An acceptable explanation for the entirety of the delay is not required to make a finding of exceptional circumstances. However, in considering and taking into account the reason for the delay in accordance with s.394(3)(a) of the Act, it is relevant to have regard to whether the applicant has provided an acceptable explanation for the entirety or any part of the delay. The correct approach to be taken was explained by the Full Bench in Stogiannidis v Victorian Frozen Foods Distributors Pty Ltd t/as Richmond Oysters:[7]
“[38] As we have mentioned, the assessment of whether exceptional circumstances exist requires a consideration of all the relevant circumstances. No one factor (such as the reason for the delay) need be found to be exceptional in order to enliven the discretion to extend time. This is so because even though no one factor may be exceptional, in combination with other factors the circumstances may be such as to be regarded as exceptional.

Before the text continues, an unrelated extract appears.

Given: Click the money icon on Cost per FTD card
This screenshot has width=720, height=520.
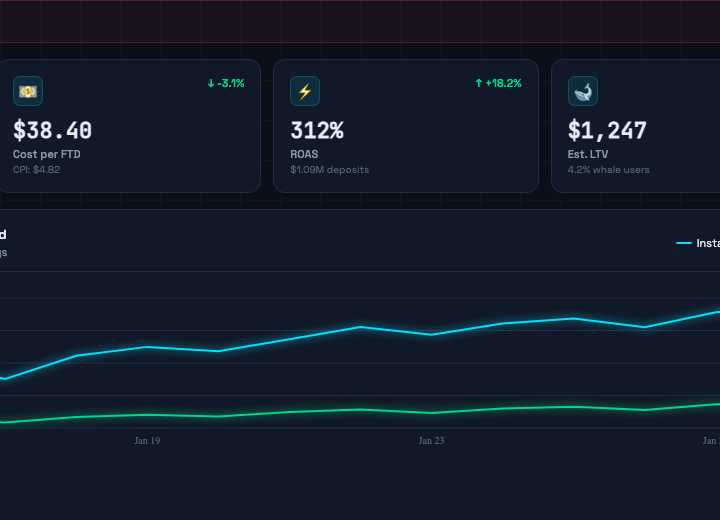Looking at the screenshot, I should coord(28,91).
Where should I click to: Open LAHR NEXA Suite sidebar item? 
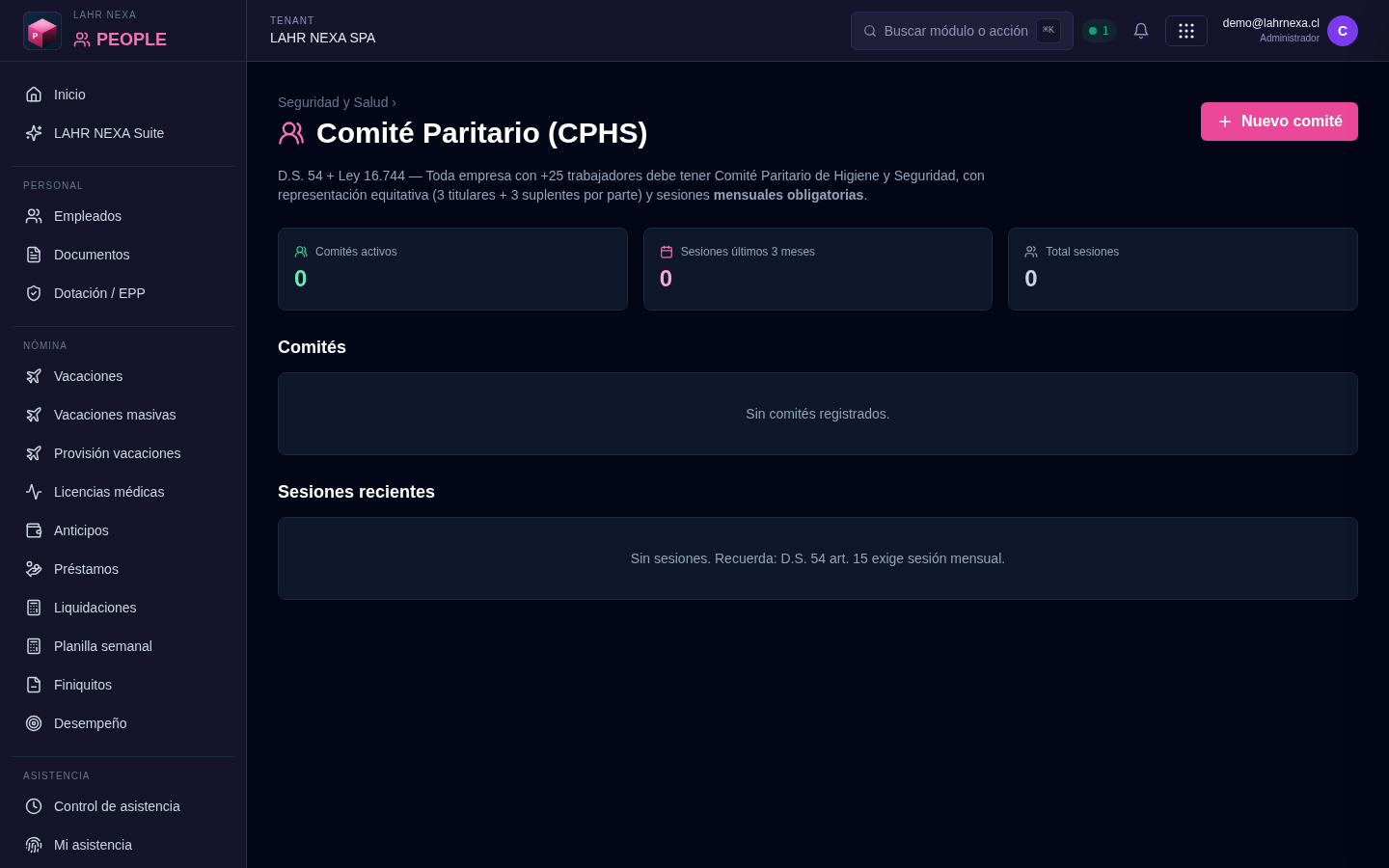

[39] So much is clear from the structure of s.366(2), each of the matters needs to be taken into account in assessing whether there are exceptional circumstances. The individual matters might not, viewed in isolation, be particularly significant, so it is necessary to consider the matters collectively and to ask whether collectively the matters disclose exceptional circumstances. The absence of any explanation for any part of the delay, will usually weigh against an applicant in such an assessment. Similarly a v credible explanation for the entirety of the delay, will usually weigh in the applicant’s favour, though, as we mention later, it is a question of degree and insight. However the ultimate conclusion as to the existence of exceptional circumstances will turn on a consideration of all of the relevant matters and the assignment of appropriate weight to each.
…
[44] As mentioned earlier, the ‘reasons for the delay’ is a factor to be taken into account in deciding whether there are exceptional circumstances. There is no statutory basis for the adoption of a decision rule whereby if the applicant does not provide a credible explanation for the entire period of the delay then the matter in s.366(2)(a) tells against the finding of exceptional circumstances. Common sense would suggest otherwise, it is plainly a question of degree and weight.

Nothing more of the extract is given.